You can also use solder to mount article for milling. There are many situations where thin flats or delicate pieces need to be milled and using a clamp on them would be problematical. Therefore, you solder the pieces (sandwiched if there are many of them) to a flat piece or "platen" in German which is clamped to the bed.

As an alternative to soldering, you can use wax. To do this, you melt together a 50-50 mix of pure beeswax and pine rosin. This substance can then be used to secure flats to a faceplate by using a small torch. It is a good practice to dip the piece in the molten adhesive to achieve a consistent thickness.
 

Imechura

Plastic
Joined
May 5, 2020
I once read an article in American Machinist in which the author mentions solder chucks as an aside, and he remarks that if a machinist has not learned to use a solder chuck, then he needs to "Tarry at Jerusalem until his beard has grown." That's a direct quote.

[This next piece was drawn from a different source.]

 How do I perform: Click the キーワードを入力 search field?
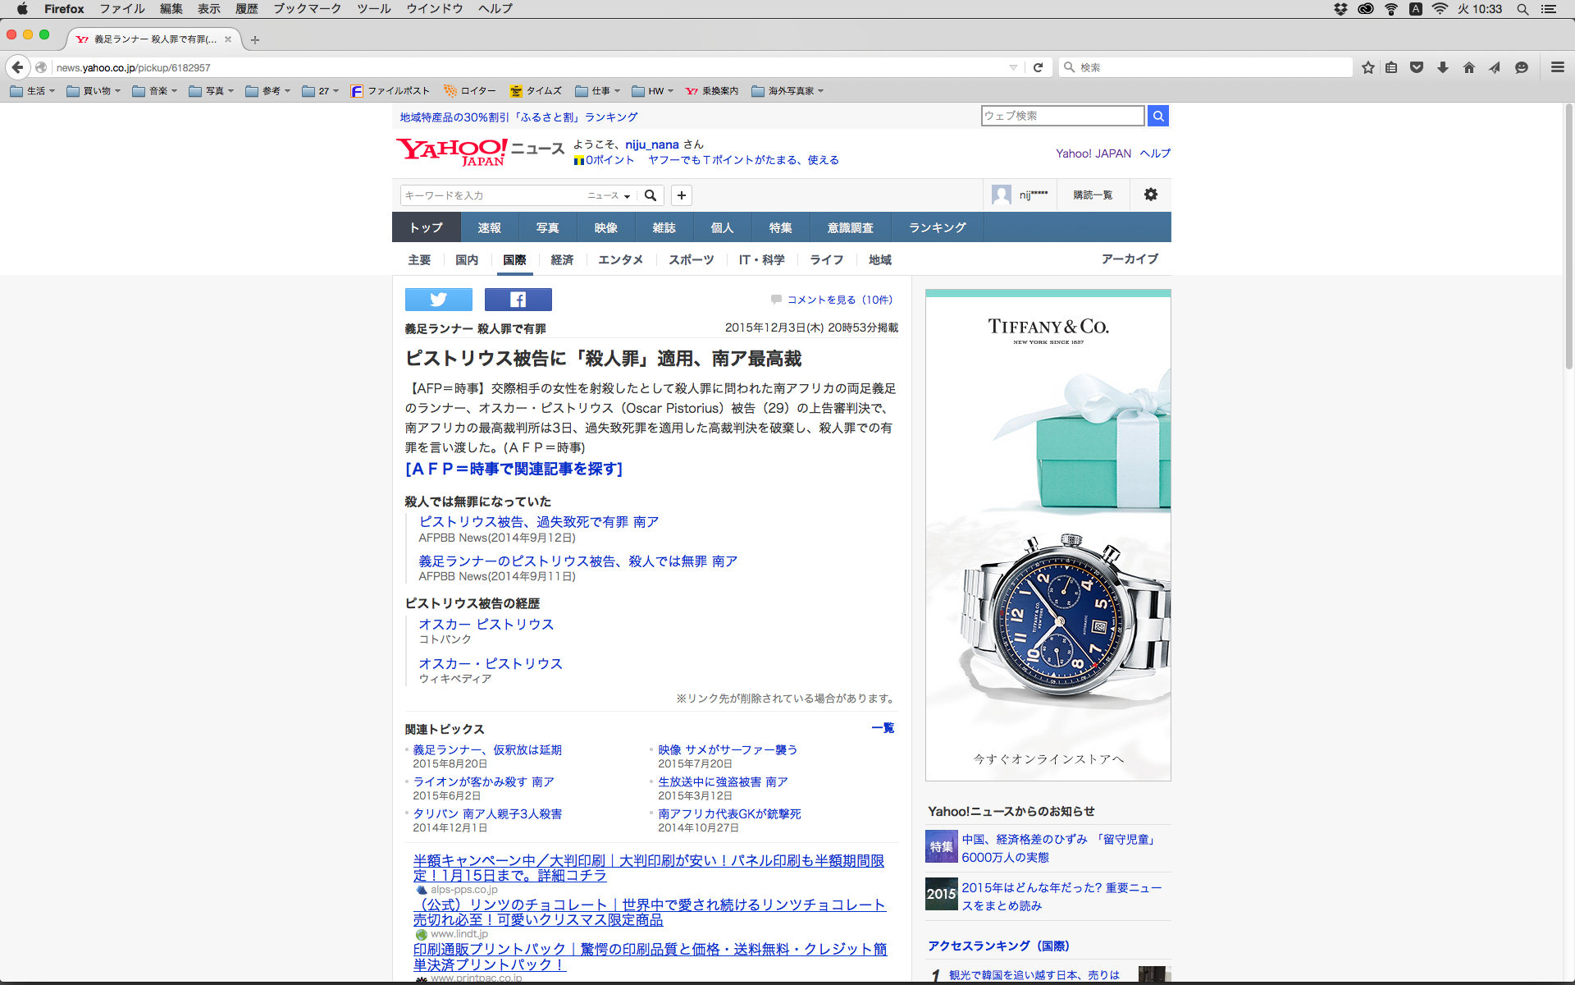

In the 19th century brass was widely used as a material for scientific instruments and other precision parts due to it thermal stability. Solder chucks allow the machinist to easily machine thin brass flats because the solder will flow to consistent thickness, allowing for the work to be tightly bound to the chuck in a perfectly parallel way. Generally, the flat is first tinned, then adhered to the brass faceplate. This can be all be done with a simple alcohol lamp, so it is baby's work.

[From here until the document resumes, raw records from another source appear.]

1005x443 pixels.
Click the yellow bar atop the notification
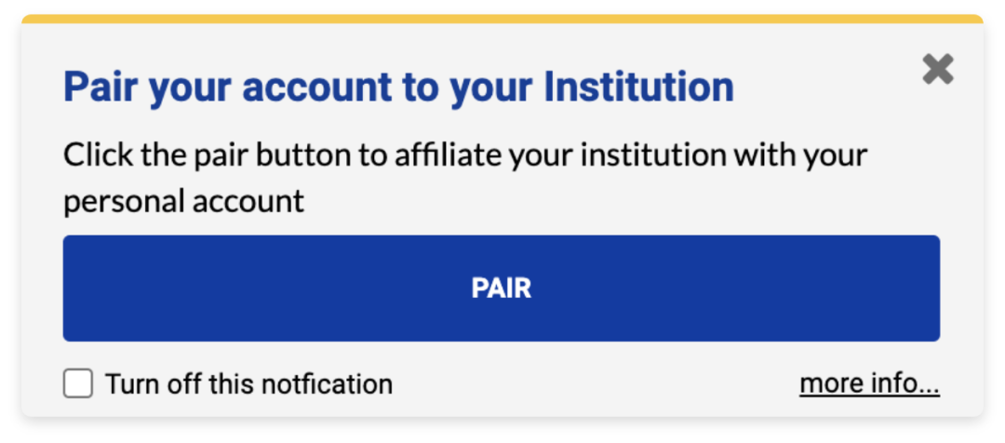[503, 19]
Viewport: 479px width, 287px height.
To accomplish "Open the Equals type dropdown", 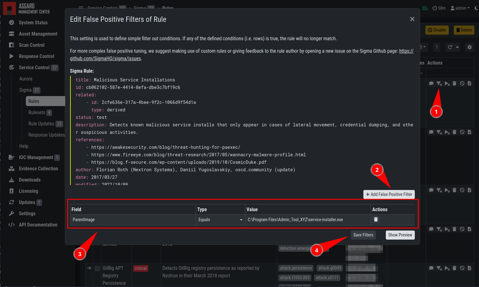I will 220,220.

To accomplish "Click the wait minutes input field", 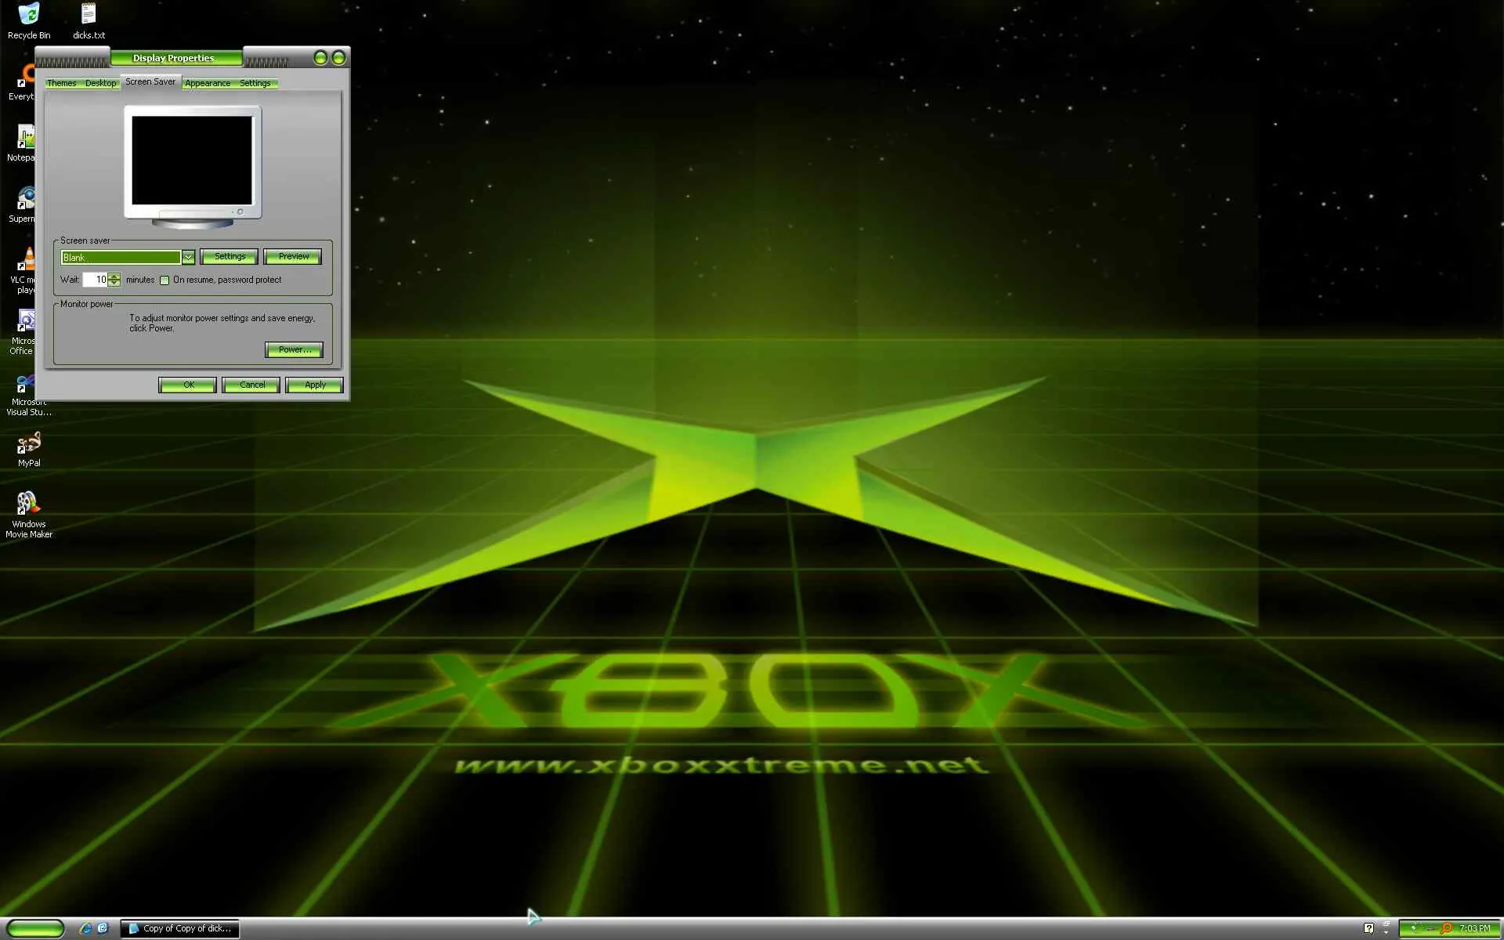I will tap(95, 280).
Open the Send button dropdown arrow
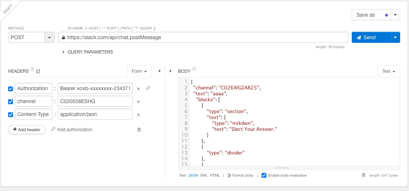Screen dimensions: 409x191 tap(395, 37)
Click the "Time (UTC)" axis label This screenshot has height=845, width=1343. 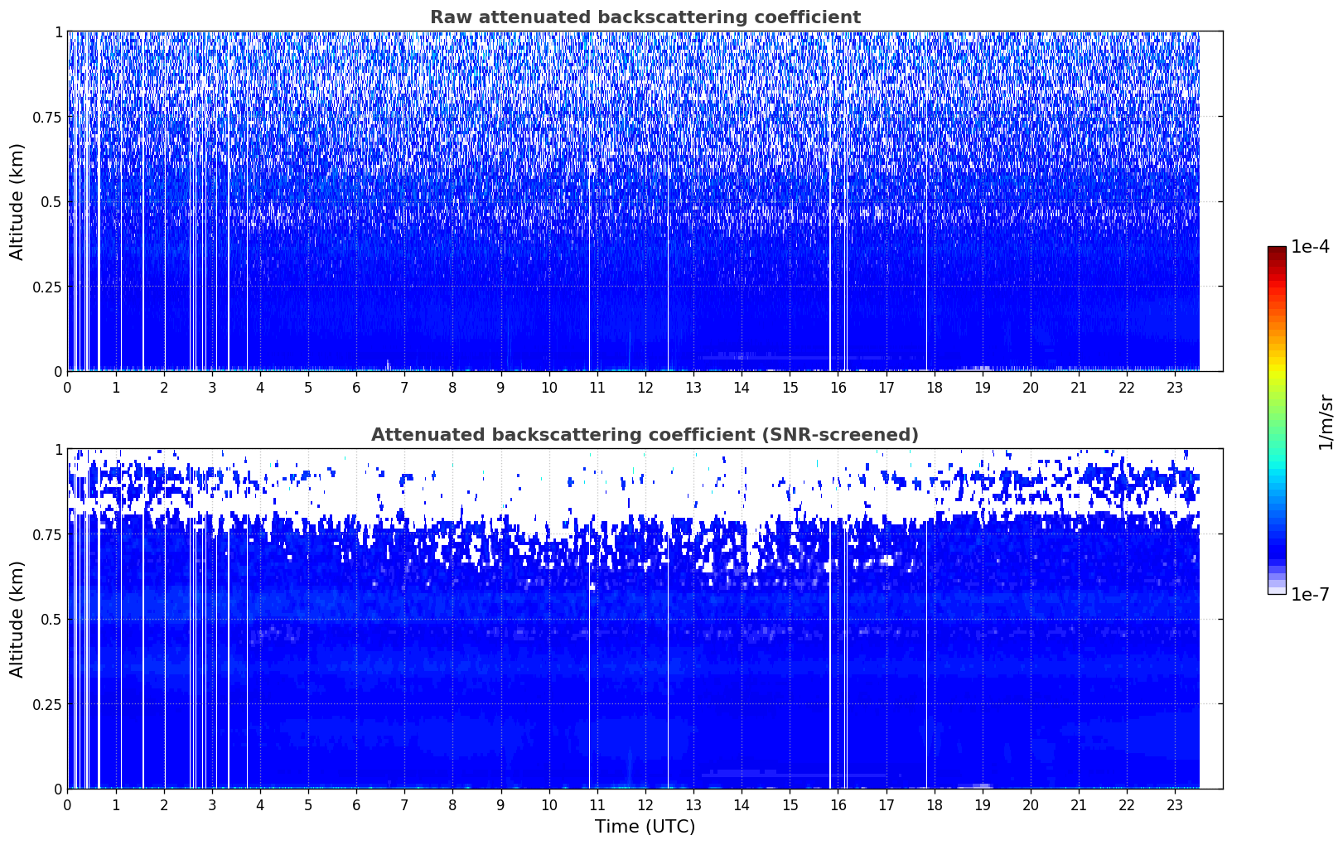tap(645, 826)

Another important use for solder chucks is driving work between centers with no dogs. Lathe dogs have various disadvantages and undesirable effects on precision work. Therefore, a superior procedure is to use a solder chuck or "slug". To do this, you first turn a brass plug with a taper on one side and a flat on another that matches your work. So, for example if you are turning a 2" rod, you might make a 3" slug. The slug is bored with a shallow recess of 1/8" or so to receive the end of the work which is then soldered into the slug, which is fitted to the spindle by means of the taper. The work will then turn true to the spindle.

Another technique is to solder the work to a chucked slug. The photo and illustration below shows the idea. You solder the disk or other small article to brass bushing which is then mounted in a chuck:

View attachment 371106

You can also use solder to mount article for milling. There are many situations where thin flats or delicate pieces need to be milled and using a clamp on them would be problematical. Therefore, you solder the pieces (sandwiched if there are many of them) to a flat piece or "platen" in German which is clamped to the bed.

As an alternative to soldering, you can use wax. To do this, you melt together a 50-50 mix of pure beeswax and pine rosin. This substance can then be used to secure flats to a faceplate by using a small torch. It is a good practice to dip the piece in the molten adhesive to achieve a consistent thickness.
jscpm,

Thank you for the comprehensive explanation and for the historical context.